Mikhail Saakasvili et Viktor Yushchenko, respectivement vainqueur de la « révolution » en Géorgie et en Ukraine, signent une commune Déclaration des Carpates dans Le Figaro. Ils récusent les accusations de manipulations de foules et affirment incarner la liberté qui se lève à l’Est.
Si bien commencée, l’année 2005 s’annonce radieuse pour les néo-conservateurs. Elle devrait voir s’accomplir leurs volontés de renversement des régimes ennemis et de « démocratisation » généralisée.
Arch Puddington, directeur de la Freedom House, se félicite dans le Jerusalem Post de la marche vers la liberté des États du Proche-Orient (qui échappent aux islamistes) et d’Europe centrale (qui échappent à la Russie). Tandis que, dans le Los Angeles Times, Joshua Muravchik, de la NED/CIA, contemple avec délectation la multiplicité des scrutins annoncés cette année. Palestine, Irak, Arabie saoudite, Liban, Égypte, Yémen, Oman, c’est tout le monde arabe qui va goûter aux élections.
Leur discours est merveilleux comme une happy end de film hollywoodien, mais il faut ne pas être bien exigeant pour confondre des alternances manipulées et des élections truquées avec la vraie liberté. Ou il faut être bien cynique pour qualifier de « démocratisation » le fait de voler la souveraineté d’un peuple pour le gouverner de l’étranger.

Perter Bergen ironise dans l’International Herald Tribune sur ces musulmans qui voient des complots sionistes et états-uniens partout, mais doivent finalement attendre des secours états-uniens et non ceux de leurs frères musulmans lorsqu’ils sont victimes de catastrophes, comme le tsunami.
Wallid Phares reprend le même type d’argument dans le Washington Times. Les jihadistes interprètent toutes les catastrophes comme des châtiments divins, aussi il ne leur reste qu’à se taire quand la nature frappe des musulmans. En définitive, ce sont les Marines sauvant des musulmans à Aceh qui incarnent le Bien.
Chacun y va donc de son hypocrisie : loin d’être philanthropiques, les dons des États et des entreprises visent à secourir les populations pour se réserver les marchés de reconstruction ; quant au déploiement des marines états-uniens, il permet au Pentagone de réinvestir ses bases en Thaïlande et de relancer la contre-insurrection face à la guérilla à Aceh.
Il n’en reste pas moins que les opinions publiques occidentales partagent un « moment d’émotion télévisuelle » qui les fait réagir avec générosité.
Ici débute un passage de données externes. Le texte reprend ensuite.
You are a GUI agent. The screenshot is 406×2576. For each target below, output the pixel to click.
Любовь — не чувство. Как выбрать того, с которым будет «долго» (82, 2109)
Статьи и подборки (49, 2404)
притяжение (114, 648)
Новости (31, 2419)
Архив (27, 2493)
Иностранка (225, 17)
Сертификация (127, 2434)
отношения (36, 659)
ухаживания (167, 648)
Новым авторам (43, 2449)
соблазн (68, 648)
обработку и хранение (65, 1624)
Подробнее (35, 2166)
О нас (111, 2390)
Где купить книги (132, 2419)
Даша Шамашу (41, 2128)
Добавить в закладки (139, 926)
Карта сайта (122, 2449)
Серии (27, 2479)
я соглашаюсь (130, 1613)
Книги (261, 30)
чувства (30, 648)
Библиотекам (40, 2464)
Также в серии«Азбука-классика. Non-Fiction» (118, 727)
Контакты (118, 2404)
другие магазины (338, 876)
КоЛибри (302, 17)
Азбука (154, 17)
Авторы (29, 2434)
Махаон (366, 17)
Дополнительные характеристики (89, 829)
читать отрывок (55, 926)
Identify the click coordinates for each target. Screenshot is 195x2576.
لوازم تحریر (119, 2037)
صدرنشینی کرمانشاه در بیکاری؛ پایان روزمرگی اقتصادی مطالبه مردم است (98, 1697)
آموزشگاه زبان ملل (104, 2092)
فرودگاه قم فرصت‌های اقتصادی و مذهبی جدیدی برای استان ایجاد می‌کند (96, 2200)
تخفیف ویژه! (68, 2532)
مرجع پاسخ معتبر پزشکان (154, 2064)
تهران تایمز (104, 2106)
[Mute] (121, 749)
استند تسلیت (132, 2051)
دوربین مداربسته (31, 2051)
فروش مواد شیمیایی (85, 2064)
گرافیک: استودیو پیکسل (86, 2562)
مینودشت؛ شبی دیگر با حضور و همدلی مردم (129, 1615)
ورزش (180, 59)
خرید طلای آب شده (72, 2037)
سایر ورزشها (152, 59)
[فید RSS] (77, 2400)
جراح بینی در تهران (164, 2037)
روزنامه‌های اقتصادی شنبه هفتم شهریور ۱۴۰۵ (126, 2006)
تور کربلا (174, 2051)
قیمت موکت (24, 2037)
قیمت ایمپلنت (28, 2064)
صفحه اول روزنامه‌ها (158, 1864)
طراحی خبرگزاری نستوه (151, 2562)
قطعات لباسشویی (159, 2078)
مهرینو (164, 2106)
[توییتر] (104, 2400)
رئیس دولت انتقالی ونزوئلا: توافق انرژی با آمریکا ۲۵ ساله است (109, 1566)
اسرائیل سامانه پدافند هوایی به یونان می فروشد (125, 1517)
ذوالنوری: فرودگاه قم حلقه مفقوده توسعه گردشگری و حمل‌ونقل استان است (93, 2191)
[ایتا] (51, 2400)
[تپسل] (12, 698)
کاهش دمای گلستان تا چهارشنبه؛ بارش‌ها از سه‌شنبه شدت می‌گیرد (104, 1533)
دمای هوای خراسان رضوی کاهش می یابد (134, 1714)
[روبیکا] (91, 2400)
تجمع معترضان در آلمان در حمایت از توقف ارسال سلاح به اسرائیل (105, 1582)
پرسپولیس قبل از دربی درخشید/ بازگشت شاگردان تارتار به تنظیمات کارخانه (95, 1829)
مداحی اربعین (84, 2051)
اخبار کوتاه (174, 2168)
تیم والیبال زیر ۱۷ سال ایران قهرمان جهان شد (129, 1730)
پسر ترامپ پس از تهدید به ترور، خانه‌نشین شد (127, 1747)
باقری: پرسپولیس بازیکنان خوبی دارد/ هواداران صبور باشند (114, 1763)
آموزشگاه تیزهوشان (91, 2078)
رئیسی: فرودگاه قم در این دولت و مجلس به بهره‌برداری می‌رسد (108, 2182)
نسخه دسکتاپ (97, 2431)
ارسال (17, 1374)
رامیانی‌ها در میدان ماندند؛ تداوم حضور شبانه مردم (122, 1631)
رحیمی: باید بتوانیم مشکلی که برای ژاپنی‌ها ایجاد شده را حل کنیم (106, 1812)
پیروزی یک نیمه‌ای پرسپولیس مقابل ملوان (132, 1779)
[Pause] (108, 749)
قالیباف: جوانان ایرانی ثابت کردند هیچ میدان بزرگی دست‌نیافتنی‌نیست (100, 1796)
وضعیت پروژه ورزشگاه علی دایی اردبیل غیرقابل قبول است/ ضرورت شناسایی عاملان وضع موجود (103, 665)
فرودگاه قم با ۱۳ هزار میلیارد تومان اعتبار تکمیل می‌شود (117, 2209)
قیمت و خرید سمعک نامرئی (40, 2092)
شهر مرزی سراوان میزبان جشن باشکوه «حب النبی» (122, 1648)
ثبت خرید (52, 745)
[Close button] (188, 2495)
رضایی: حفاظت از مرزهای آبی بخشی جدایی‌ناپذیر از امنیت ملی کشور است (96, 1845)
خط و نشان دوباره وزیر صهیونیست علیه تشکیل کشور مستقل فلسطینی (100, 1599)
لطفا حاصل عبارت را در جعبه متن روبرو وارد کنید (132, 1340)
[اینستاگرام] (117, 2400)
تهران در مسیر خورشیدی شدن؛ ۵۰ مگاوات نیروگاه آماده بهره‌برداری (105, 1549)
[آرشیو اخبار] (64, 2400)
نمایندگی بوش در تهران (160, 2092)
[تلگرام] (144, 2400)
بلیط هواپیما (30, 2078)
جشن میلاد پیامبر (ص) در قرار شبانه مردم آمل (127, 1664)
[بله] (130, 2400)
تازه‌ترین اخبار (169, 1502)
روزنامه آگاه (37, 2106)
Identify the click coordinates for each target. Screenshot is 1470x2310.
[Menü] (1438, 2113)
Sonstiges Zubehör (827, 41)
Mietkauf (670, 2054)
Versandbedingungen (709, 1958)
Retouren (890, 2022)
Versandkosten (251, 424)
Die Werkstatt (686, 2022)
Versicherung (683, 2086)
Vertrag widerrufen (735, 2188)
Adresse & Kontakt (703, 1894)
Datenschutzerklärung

Précisément, face au vacarme humanitaire pour les victimes du tsunami et au silence pour celles d’Irak, l’humoriste Terry Jones n’a plus envie de rire. Dans le Guardian, il vitupère contre cette charité ostentatoire pour ceux qui souffrent d’une catastrophe naturelle à laquelle on ne pouvait rien. Pour lui, elle souligne par contraste l’inaction complice qui entoure les victimes que l’on a consciemment provoquées par une guerre sans nécessité.